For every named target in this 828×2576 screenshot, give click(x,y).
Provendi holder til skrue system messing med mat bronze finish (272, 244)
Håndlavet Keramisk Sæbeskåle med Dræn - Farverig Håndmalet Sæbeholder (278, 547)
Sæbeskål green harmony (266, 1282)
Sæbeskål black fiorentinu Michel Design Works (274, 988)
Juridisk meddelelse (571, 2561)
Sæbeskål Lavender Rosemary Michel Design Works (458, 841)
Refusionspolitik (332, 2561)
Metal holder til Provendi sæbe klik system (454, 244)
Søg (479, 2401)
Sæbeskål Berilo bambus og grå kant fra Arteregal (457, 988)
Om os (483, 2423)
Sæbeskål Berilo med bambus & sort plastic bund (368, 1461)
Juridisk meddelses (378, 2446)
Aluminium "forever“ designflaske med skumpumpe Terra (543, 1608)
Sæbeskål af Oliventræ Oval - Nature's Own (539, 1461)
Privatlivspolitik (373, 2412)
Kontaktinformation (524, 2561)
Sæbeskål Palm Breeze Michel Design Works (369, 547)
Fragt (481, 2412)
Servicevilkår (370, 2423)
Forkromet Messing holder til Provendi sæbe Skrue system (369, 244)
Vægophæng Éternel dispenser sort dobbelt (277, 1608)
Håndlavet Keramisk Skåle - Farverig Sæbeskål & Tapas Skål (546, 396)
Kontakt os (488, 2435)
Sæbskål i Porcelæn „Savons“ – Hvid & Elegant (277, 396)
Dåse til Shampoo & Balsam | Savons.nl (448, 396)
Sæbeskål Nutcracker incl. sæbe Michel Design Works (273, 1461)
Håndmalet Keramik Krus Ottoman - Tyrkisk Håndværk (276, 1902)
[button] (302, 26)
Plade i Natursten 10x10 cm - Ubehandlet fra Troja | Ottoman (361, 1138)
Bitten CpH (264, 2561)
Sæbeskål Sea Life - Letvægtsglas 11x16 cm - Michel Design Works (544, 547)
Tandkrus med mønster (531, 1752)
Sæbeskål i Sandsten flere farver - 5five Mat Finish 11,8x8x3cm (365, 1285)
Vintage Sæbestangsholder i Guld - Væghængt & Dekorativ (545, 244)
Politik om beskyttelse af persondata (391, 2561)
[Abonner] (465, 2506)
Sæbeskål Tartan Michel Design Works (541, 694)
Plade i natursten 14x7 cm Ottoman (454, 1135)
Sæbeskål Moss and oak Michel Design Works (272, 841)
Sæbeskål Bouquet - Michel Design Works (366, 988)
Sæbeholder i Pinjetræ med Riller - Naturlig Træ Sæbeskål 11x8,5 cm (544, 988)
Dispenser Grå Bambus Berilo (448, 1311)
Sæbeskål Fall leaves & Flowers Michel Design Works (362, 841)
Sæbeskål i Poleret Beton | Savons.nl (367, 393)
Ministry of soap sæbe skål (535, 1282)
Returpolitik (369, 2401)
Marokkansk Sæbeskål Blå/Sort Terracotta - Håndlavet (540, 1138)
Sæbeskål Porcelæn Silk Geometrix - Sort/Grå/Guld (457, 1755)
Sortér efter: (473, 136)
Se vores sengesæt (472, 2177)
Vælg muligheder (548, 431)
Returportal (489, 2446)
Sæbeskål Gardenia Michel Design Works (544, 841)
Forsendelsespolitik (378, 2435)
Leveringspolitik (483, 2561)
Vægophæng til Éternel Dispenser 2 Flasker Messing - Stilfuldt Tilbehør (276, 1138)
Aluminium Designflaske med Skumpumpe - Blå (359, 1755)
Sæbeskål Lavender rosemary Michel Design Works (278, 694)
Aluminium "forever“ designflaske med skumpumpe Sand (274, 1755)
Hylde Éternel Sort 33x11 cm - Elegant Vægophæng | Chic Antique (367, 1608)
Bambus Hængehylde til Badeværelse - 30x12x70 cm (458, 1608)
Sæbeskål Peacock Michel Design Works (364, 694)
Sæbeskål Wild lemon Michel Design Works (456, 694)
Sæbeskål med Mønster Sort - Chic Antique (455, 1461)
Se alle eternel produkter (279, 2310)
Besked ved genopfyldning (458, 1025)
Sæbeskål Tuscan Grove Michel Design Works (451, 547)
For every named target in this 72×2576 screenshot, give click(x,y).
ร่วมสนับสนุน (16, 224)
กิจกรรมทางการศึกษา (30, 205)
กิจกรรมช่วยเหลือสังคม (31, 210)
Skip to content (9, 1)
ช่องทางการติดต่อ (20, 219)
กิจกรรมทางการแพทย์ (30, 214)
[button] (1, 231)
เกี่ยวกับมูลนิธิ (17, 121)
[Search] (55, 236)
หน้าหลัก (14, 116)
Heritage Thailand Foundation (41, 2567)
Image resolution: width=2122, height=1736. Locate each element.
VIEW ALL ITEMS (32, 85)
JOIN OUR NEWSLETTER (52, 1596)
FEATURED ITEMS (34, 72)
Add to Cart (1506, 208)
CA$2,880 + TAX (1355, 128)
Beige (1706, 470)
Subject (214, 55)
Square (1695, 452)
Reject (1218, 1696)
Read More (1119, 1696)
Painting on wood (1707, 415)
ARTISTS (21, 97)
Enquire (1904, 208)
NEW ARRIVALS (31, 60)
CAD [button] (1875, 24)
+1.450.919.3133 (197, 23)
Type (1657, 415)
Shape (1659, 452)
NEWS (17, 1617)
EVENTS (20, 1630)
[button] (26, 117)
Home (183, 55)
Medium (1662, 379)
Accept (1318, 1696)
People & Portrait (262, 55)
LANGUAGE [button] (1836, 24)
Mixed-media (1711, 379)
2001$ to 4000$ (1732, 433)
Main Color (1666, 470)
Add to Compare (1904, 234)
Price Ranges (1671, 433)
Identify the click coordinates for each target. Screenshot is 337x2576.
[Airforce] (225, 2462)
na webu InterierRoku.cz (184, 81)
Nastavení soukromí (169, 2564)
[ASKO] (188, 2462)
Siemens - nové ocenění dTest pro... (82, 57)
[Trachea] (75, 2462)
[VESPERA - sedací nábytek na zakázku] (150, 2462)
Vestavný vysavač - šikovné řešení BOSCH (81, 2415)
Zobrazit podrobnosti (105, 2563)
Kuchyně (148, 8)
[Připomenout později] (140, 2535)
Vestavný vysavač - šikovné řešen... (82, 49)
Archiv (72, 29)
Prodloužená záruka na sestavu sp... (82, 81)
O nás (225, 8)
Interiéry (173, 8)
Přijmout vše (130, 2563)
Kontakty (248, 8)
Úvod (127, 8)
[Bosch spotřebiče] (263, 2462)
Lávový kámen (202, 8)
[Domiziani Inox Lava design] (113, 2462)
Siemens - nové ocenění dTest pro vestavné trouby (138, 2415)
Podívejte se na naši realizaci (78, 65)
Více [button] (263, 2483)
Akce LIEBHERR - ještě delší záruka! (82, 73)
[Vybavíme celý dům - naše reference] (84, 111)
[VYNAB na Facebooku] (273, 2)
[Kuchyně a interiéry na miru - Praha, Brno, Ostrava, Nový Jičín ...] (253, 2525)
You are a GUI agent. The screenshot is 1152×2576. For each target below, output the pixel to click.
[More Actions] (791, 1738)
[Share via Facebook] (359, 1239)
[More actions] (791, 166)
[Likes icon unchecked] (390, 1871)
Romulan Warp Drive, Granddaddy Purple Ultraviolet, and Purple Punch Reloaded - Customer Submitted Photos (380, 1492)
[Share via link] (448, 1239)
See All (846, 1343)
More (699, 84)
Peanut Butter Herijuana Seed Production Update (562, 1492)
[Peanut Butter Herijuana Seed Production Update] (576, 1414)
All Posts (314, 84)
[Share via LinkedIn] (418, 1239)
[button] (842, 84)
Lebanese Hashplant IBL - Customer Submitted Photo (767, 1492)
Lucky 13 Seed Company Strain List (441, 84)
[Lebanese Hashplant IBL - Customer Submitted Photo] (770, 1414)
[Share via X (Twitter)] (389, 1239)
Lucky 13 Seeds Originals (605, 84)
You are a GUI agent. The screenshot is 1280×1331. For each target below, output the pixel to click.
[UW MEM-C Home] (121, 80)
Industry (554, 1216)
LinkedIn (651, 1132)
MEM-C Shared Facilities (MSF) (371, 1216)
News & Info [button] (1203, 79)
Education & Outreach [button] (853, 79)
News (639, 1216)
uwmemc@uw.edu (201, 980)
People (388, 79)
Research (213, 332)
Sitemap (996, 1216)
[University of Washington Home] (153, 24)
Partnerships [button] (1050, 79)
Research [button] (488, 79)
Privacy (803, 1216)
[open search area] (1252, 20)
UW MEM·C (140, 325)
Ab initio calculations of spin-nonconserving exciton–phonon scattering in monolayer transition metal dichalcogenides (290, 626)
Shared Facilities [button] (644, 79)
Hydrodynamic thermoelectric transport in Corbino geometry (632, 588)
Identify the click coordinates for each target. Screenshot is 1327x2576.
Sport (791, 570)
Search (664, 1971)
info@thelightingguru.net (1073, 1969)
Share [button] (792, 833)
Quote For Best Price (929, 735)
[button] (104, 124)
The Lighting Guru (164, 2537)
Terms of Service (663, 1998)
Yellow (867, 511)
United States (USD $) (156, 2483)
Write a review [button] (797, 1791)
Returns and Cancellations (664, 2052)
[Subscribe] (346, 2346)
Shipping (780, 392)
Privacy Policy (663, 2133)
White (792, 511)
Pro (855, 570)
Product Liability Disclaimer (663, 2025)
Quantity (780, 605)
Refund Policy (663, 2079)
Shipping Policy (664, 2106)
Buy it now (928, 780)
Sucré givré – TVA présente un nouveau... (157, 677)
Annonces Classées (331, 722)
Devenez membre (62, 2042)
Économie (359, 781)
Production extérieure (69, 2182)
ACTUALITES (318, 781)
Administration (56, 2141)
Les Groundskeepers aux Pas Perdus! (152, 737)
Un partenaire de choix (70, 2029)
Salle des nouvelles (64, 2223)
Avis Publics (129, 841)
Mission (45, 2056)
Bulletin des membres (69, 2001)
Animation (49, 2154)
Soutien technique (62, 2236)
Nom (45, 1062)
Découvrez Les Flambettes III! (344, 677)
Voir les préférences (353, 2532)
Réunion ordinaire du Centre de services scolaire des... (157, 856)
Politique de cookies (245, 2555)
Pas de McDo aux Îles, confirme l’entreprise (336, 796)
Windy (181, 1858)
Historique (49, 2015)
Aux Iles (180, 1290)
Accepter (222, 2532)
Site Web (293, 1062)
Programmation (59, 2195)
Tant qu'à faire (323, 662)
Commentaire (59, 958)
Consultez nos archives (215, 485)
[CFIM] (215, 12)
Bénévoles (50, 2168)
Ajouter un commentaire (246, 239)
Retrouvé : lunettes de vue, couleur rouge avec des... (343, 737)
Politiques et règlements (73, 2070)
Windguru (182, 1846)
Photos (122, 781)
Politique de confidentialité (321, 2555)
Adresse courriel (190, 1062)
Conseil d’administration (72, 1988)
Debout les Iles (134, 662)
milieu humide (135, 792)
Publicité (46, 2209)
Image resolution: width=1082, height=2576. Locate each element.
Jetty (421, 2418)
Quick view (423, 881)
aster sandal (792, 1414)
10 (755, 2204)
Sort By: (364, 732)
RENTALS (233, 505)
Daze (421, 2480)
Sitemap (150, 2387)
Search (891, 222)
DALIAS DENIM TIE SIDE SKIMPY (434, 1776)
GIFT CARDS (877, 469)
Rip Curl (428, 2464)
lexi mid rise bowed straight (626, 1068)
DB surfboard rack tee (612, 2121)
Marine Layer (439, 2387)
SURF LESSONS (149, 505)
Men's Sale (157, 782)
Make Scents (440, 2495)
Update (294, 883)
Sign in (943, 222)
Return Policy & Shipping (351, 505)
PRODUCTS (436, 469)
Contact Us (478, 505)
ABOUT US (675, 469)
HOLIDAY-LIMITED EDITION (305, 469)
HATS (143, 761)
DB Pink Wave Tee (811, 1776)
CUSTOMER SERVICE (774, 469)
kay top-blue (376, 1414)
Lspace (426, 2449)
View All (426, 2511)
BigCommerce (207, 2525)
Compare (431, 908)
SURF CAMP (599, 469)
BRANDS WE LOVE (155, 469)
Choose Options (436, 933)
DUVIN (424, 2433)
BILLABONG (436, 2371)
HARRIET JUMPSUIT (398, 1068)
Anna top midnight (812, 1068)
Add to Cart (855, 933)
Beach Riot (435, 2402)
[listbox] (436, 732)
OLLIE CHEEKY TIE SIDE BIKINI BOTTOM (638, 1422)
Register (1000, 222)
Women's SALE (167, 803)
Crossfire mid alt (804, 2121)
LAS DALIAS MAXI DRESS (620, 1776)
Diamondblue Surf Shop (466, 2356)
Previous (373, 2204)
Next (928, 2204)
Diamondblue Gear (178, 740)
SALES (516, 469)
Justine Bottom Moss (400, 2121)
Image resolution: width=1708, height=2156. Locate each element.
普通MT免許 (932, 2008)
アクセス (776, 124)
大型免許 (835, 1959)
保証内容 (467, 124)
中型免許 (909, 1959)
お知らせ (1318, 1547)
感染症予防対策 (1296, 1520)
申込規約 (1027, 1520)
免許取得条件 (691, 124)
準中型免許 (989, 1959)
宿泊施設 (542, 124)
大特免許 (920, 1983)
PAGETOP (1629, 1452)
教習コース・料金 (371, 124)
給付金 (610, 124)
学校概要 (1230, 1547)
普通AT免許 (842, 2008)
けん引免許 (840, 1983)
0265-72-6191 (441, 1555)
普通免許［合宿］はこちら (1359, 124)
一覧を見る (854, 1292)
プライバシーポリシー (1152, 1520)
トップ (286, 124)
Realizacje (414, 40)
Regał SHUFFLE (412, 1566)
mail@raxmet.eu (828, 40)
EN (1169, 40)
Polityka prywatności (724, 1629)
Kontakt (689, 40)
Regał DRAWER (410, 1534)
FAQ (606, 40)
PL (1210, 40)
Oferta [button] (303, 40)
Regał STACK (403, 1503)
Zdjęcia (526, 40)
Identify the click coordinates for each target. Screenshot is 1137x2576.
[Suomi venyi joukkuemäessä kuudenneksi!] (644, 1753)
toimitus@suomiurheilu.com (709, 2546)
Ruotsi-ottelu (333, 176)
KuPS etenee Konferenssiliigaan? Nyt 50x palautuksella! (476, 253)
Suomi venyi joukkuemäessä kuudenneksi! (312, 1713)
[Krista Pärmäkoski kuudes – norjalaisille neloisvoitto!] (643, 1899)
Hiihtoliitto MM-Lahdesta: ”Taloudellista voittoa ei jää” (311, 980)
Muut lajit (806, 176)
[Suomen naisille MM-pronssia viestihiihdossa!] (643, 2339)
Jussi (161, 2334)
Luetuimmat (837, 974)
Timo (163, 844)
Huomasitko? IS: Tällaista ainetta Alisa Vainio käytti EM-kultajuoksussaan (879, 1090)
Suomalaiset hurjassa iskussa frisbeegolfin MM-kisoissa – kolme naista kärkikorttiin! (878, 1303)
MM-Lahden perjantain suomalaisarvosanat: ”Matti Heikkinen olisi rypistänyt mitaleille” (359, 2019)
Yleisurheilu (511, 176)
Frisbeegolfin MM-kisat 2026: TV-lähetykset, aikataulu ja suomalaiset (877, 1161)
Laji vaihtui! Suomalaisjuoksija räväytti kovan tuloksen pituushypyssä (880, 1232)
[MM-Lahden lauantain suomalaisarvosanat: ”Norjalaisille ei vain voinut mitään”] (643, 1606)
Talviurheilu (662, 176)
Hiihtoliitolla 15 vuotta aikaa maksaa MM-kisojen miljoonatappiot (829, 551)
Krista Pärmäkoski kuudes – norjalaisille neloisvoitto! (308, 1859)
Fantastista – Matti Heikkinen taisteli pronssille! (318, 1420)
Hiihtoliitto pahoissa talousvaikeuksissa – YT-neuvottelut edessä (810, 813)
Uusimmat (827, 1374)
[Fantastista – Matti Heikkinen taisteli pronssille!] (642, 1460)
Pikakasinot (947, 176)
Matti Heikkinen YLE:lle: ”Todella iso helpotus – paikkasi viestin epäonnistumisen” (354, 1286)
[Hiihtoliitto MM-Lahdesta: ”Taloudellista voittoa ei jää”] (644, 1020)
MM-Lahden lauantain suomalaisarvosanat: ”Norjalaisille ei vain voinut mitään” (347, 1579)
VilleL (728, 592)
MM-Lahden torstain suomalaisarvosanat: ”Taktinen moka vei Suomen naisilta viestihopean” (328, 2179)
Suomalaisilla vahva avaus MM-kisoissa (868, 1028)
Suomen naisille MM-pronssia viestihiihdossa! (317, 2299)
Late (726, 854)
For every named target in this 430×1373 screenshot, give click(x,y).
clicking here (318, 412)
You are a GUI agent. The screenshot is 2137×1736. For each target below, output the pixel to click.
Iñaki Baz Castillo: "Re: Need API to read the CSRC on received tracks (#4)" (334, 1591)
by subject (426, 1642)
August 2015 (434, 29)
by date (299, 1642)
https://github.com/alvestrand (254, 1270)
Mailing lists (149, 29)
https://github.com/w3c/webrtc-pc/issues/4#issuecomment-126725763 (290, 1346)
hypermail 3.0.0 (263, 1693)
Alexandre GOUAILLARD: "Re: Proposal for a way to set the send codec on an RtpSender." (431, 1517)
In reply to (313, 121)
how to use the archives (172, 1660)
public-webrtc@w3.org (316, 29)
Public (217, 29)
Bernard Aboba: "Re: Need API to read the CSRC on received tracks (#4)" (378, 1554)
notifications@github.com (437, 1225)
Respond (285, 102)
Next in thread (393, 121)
○ ○ ○ ○ ○ ○ ○
Everything from the first line of the material through the line containing "Fragt (481, 2412)" is to be printed exactly; lines after that are to be left out.

=== ANSWER TO THE EXERCISE ===
For every named target in this 828×2576 screenshot, give click(x,y).
Provendi holder til skrue system messing med mat bronze finish (272, 244)
Håndlavet Keramisk Sæbeskåle med Dræn - Farverig Håndmalet Sæbeholder (278, 547)
Sæbeskål green harmony (266, 1282)
Sæbeskål black fiorentinu Michel Design Works (274, 988)
Juridisk meddelelse (571, 2561)
Sæbeskål Lavender Rosemary Michel Design Works (458, 841)
Refusionspolitik (332, 2561)
Metal holder til Provendi sæbe klik system (454, 244)
Søg (479, 2401)
Sæbeskål Berilo bambus og grå kant fra Arteregal (457, 988)
Om os (483, 2423)
Sæbeskål Berilo med bambus & sort plastic bund (368, 1461)
Juridisk meddelses (378, 2446)
Aluminium "forever“ designflaske med skumpumpe Terra (543, 1608)
Sæbeskål af Oliventræ Oval - Nature's Own (539, 1461)
Privatlivspolitik (373, 2412)
Kontaktinformation (524, 2561)
Sæbeskål Palm Breeze Michel Design Works (369, 547)
Fragt (481, 2412)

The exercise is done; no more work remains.